Gordon’s men never stood a chance, not that Eilidh spared them even a moment’s sympathy.
The Donaghey soldiers poured into the gorge like God’s own fury, all flashing steel and precise movements. It was, in the end, over so quickly that Eilidh would only ever recall it in flashes—like someone had painted a series of images that she’d seen in an art gallery rather than something she’d experienced with her own eyes.
There was Graham, cutting his way through to her, scarcely faltering as he made a bloody path to his sister’s side.
There was the sudden shift in the air as the mercenaries went from smug to terrified as they stared their deaths in the face.
There were Graham’s arms around her, pulling her tight to him in an embrace that felt like home as she sobbed into his chest as his sword ran through the last man holding her.
And Ciaran, bleeding and battered, took up the fight the moment his captors released him in their efforts to flee.
Eilidh could barely breathe, she was so overcome with relief.

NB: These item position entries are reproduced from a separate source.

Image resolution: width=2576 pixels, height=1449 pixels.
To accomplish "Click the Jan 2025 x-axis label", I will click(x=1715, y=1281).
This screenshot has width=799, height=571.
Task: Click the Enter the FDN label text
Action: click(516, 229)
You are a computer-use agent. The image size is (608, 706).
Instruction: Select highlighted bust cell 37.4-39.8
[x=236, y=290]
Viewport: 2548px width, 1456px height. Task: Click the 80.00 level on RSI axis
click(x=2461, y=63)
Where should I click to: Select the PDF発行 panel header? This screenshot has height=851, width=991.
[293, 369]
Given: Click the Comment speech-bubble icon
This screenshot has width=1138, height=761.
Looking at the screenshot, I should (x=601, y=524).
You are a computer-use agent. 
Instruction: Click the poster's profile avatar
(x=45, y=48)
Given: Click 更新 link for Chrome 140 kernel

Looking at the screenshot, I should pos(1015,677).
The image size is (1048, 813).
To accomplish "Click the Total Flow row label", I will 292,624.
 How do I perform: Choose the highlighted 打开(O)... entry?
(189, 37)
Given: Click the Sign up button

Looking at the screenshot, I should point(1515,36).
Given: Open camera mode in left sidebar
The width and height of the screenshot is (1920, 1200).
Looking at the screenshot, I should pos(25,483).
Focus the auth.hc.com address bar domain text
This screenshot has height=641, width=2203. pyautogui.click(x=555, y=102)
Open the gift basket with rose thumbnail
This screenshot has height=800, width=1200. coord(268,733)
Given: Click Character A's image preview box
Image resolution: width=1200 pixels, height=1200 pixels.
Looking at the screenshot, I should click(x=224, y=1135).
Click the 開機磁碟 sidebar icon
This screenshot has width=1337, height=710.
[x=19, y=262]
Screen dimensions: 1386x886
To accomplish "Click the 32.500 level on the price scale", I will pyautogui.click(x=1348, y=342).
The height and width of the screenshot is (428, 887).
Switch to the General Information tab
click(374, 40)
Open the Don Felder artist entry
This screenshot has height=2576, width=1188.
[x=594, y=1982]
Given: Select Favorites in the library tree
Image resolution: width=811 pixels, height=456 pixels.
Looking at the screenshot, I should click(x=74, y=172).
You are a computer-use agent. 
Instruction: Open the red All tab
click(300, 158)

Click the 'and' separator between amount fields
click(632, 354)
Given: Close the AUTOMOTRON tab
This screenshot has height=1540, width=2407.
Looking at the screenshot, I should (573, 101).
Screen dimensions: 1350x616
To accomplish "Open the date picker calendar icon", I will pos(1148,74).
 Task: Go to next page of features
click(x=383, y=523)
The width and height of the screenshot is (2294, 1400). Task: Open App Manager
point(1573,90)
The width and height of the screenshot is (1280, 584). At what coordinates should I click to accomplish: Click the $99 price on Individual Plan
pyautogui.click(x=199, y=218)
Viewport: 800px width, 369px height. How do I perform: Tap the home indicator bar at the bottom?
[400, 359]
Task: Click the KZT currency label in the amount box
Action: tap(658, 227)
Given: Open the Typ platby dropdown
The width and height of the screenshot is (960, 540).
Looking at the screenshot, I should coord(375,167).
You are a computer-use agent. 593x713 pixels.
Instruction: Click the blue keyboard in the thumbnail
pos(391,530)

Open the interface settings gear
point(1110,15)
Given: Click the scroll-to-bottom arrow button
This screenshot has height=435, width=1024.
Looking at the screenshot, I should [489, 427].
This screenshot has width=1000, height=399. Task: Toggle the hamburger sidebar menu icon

She clung to Graham as if holding on to him as the only thing that could make her believe that she wasn’t about to be dragged away and forced to wed the man who had murdered her parents.
“Kill them all,” Graham called to his men, his commanding tone a stark contrast to the comforting way that he stroked a hand over Eilidh’s hair.
Except those words werenotcomforting to her, not at all. She sat upright, jerking her head away from her brother’s strong shoulder.
“No,” she gasped, her gaze shooting to Ciaran. He was back on his feet now, though he swayed slightly as he tried to lift his sword against one of the few remaining mercenaries. “No, Graham. Not him.”